Extract —
— Begin —

How to Choose the Right Pool Heater
How to Choose the Right Pool Heater
There’s nothing quite like standing on your pool deck in a bathing suit, ready to jump in and enjoy some time soaking up the sun in your backyard swimming pool. You think you’re going to be refreshed after you take the plunge, but you might be in for a chilly surprise.
Maybe it’s May, maybe it’s September, or maybe it’s right after a heavy rain. Regardless, if you don’t have a heater
for your pool, you’ll come back up gasping for air and feeling like Jack and Rose from Titanic floating around the icy Atlantic Ocean.
If you want to extend your summer and enjoy swimming even when it’s a little cooler outside, a pool heater is essential. But choosing the right one for you takes a little more work than strolling into your local outdoor store and buying the first one you see. Don’t worry, though — we’re here to help. In this guide, we’ll show you everything you need to know to choose the right pool heater for an (extended) summer of fun.
Why you need a Pool Heater
Pool heaters do exactly what their name suggests — they make the water in your pool warmer. Now, that may not be necessary in the middle of July when it’s 96 degrees outside every day, but if you’re eager to open your pool early in May or keep it open until late September, you’ll need some help to keep it from turning into an ice bath.

— End —

Exercise instructions —
Reproduce the passage from the pool heater guide word for word, beginning at the words "If you want" and stopping after "an ice bath.".

Data shown —
— Begin —

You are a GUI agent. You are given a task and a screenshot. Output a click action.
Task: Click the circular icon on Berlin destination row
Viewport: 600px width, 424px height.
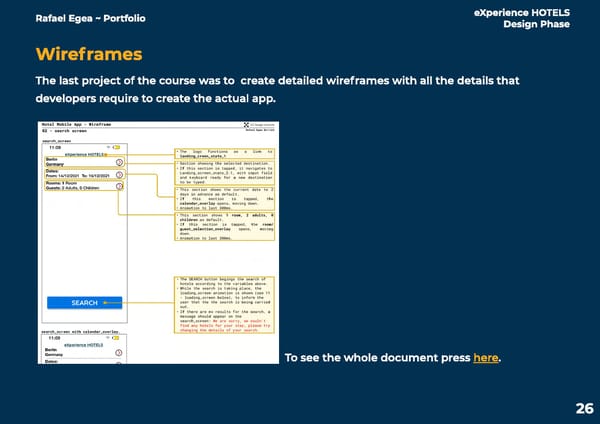tap(119, 162)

— End —

Exercise answer —
If you want to extend your summer and enjoy swimming even when it’s a little cooler outside, a pool heater is essential. But choosing the right one for you takes a little more work than strolling into your local outdoor store and buying the first one you see. Don’t worry, though — we’re here to help. In this guide, we’ll show you everything you need to know to choose the right pool heater for an (extended) summer of fun.
Why you need a Pool Heater
Pool heaters do exactly what their name suggests — they make the water in your pool warmer. Now, that may not be necessary in the middle of July when it’s 96 degrees outside every day, but if you’re eager to open your pool early in May or keep it open until late September, you’ll need some help to keep it from turning into an ice bath.